═══ Extracted entries

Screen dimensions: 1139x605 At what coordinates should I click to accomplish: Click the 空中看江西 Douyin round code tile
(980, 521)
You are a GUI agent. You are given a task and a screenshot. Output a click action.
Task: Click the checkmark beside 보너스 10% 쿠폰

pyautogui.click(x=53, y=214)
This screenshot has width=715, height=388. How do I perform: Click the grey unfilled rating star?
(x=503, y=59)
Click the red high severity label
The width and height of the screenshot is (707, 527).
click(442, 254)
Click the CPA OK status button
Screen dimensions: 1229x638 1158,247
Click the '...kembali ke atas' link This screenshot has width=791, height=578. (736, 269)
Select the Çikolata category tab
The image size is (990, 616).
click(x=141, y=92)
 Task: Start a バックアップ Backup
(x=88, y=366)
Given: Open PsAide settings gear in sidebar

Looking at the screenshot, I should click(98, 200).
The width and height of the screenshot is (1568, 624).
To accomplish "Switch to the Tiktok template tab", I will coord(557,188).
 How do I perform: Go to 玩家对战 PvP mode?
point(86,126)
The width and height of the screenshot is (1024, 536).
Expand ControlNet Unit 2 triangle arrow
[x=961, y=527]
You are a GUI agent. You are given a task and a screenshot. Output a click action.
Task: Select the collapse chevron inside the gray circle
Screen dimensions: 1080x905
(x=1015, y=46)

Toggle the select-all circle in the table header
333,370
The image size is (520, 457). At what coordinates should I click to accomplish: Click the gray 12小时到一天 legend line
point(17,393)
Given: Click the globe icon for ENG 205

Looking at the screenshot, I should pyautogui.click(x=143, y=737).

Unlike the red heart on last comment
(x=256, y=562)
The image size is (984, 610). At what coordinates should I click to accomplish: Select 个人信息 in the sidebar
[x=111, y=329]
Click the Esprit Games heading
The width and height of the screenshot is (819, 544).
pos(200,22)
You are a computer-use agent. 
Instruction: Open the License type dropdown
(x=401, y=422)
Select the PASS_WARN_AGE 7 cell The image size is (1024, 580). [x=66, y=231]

══════

◆ Exercise details
Repeat each entry word for word.

◆ Answer for this exercise
Screen dimensions: 1139x605 At what coordinates should I click to accomplish: Click the 空中看江西 Douyin round code tile
(980, 521)
You are a GUI agent. You are given a task and a screenshot. Output a click action.
Task: Click the checkmark beside 보너스 10% 쿠폰

pyautogui.click(x=53, y=214)
This screenshot has width=715, height=388. How do I perform: Click the grey unfilled rating star?
(x=503, y=59)
Click the red high severity label
The width and height of the screenshot is (707, 527).
click(442, 254)
Click the CPA OK status button
Screen dimensions: 1229x638 1158,247
Click the '...kembali ke atas' link This screenshot has width=791, height=578. (736, 269)
Select the Çikolata category tab
The image size is (990, 616).
click(x=141, y=92)
 Task: Start a バックアップ Backup
(x=88, y=366)
Given: Open PsAide settings gear in sidebar

Looking at the screenshot, I should click(98, 200).
The width and height of the screenshot is (1568, 624).
To accomplish "Switch to the Tiktok template tab", I will coord(557,188).
 How do I perform: Go to 玩家对战 PvP mode?
point(86,126)
The width and height of the screenshot is (1024, 536).
Expand ControlNet Unit 2 triangle arrow
[x=961, y=527]
You are a GUI agent. You are given a task and a screenshot. Output a click action.
Task: Select the collapse chevron inside the gray circle
Screen dimensions: 1080x905
(x=1015, y=46)

Toggle the select-all circle in the table header
333,370
The image size is (520, 457). At what coordinates should I click to accomplish: Click the gray 12小时到一天 legend line
point(17,393)
Given: Click the globe icon for ENG 205

Looking at the screenshot, I should pyautogui.click(x=143, y=737).

Unlike the red heart on last comment
(x=256, y=562)
The image size is (984, 610). At what coordinates should I click to accomplish: Select 个人信息 in the sidebar
[x=111, y=329]
Click the Esprit Games heading
The width and height of the screenshot is (819, 544).
pos(200,22)
You are a computer-use agent. 
Instruction: Open the License type dropdown
(x=401, y=422)
Select the PASS_WARN_AGE 7 cell The image size is (1024, 580). [x=66, y=231]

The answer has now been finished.